◆ Text segment
*** Block opens ***
Ollama streaming response on ignition

I’m trying to integrate Ollama (a local LLM server) with Ignition’s Web Dev module to get real-time streaming responses instead of waiting for the full reply. My current script works fine with "stream": false using HttpURLConnection, but I can’t get "stream": true working. How can I safely implement asynchronous or streaming HTTP responses in Ignition so clients receive data progressively?

I'm confused.

WebDev is used to write HTTP APIs, for consumption by other HTTP clients.

If you're trying to talk to Ollama, presumably Ignition is the HTTP client (and Ollama is the API), so the WebDev module is not involved.

Assuming I'm not completely misunderstanding you, then what you want is system.net.httpClient (not HttpURLConnection - that API is unpleasant to use). If you use system.net.httpClient().getJavaClient() you get access to the underlying java.net.HttpClient.
You can invoke an HTTP request manually and provide your own "body handler" that does whatever you want with the input response; see BodyHandlers.

This is a case where an LLM would actually probably do okay, with guardrails - ask your LLM de jure for a Jython script, using Python 2.7 syntax, preferring Java imports, that uses Java's standard library net httpclient to consume a streaming response.

I don't know anything about Ollama's API or how it separates chunks of data - that will be another thing for you to figure out.
*** Block closes ***
Translate this sentence from the Ollama streaming thread into Spanish: "WebDev is used to write HTTP APIs, for consumption by other HTTP clients."

[Pixel coordinate grounding data]
*** Block opens ***
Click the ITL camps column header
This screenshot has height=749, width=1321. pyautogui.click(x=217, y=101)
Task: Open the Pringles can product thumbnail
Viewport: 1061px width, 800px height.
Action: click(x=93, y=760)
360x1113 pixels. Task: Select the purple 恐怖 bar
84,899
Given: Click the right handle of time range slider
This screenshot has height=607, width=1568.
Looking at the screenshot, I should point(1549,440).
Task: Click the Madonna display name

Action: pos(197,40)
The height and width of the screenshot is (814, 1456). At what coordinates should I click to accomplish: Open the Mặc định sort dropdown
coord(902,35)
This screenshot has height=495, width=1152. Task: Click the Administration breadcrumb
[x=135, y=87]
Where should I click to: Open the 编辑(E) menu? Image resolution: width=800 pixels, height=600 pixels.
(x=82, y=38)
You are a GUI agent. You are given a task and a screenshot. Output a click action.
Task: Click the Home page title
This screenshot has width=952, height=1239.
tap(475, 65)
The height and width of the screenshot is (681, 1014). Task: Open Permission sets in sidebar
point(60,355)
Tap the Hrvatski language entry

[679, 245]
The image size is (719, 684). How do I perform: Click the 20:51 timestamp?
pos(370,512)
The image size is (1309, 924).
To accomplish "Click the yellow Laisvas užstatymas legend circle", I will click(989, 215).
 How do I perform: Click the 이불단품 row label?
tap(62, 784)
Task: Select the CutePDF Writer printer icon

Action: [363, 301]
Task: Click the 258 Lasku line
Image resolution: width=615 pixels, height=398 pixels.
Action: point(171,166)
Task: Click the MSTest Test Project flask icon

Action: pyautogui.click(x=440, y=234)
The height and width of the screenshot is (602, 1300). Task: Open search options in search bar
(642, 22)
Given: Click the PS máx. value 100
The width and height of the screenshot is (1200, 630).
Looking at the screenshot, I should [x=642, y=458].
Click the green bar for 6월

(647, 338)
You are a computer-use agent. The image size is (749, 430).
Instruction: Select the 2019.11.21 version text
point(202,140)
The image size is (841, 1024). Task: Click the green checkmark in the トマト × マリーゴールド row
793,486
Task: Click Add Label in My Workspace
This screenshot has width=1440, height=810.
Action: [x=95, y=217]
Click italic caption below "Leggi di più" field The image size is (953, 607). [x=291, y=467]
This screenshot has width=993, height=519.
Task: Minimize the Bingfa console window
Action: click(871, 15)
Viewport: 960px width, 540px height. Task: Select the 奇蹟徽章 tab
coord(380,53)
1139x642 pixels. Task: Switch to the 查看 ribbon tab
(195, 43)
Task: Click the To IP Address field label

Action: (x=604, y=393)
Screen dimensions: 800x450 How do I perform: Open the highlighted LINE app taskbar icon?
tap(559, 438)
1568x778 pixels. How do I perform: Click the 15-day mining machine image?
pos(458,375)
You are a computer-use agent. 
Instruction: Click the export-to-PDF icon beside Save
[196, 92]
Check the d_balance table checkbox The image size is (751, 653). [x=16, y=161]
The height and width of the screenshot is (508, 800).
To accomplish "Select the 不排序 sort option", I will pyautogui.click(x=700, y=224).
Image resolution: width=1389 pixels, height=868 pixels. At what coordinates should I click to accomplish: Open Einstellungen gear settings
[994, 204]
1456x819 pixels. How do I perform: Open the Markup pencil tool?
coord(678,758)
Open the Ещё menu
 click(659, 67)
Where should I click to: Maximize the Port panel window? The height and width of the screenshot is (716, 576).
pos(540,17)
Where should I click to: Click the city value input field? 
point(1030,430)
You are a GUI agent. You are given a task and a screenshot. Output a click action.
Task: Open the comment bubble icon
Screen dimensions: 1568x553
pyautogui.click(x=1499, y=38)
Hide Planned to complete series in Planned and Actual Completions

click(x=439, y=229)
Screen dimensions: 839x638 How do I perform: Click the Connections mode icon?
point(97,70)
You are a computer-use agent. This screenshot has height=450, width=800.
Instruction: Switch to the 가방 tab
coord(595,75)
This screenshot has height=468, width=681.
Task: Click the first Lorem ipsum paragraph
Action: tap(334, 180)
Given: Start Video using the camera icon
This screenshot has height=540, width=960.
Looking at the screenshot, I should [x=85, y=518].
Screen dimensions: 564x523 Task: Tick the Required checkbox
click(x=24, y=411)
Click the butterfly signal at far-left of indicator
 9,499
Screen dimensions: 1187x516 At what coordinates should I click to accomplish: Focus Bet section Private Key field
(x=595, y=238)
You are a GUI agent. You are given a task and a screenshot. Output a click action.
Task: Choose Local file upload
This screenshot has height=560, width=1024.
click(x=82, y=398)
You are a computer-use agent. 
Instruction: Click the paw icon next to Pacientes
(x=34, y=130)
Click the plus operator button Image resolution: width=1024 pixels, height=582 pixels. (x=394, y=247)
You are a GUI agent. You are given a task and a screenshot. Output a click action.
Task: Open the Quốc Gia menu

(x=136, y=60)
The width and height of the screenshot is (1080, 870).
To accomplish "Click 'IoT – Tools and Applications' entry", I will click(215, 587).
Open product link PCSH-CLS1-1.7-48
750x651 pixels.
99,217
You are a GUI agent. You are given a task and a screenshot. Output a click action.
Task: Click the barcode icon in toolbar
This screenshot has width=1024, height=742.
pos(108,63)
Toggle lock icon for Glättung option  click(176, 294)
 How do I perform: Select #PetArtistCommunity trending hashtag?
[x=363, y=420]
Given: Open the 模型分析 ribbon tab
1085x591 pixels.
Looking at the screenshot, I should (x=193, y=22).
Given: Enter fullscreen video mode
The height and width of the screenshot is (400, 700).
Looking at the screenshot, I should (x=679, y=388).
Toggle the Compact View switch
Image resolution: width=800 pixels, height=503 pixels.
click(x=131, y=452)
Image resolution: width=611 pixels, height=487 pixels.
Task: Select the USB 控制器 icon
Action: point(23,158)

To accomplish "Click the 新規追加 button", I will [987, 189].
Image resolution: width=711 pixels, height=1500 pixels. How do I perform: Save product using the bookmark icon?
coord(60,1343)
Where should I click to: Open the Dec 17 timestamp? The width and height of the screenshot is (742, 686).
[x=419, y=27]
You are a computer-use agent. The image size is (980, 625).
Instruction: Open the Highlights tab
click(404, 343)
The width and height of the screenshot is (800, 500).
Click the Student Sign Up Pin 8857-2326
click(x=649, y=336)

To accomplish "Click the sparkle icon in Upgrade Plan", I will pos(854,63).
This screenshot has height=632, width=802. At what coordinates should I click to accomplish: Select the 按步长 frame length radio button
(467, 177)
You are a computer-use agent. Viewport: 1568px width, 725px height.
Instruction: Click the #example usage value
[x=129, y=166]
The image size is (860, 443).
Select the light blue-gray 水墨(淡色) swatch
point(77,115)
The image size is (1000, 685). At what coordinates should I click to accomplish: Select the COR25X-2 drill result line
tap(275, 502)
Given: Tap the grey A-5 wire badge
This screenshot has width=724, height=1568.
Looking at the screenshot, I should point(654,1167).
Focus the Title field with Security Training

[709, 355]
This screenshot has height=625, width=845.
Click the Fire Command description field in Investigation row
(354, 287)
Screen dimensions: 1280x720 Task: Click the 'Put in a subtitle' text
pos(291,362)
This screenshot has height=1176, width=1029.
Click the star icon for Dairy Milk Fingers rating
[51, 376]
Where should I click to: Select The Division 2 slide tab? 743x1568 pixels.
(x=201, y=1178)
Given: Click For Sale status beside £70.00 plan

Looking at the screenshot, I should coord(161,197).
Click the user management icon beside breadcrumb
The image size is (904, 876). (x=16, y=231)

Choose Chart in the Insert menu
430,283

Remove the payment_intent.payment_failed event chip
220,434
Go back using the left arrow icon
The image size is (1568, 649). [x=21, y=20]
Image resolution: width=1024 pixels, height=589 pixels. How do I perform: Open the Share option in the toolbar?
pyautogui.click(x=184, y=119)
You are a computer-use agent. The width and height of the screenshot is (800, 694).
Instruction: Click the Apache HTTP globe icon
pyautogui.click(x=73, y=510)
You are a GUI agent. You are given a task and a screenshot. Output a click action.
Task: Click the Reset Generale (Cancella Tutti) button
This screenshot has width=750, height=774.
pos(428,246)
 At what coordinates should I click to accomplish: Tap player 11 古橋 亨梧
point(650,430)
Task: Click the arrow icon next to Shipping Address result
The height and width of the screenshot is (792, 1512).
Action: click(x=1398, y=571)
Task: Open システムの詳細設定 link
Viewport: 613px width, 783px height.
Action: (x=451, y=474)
*** Block closes ***
◆ Task solution
WebDev se utiliza para escribir API HTTP, destinadas a ser consumidas por otros clientes HTTP.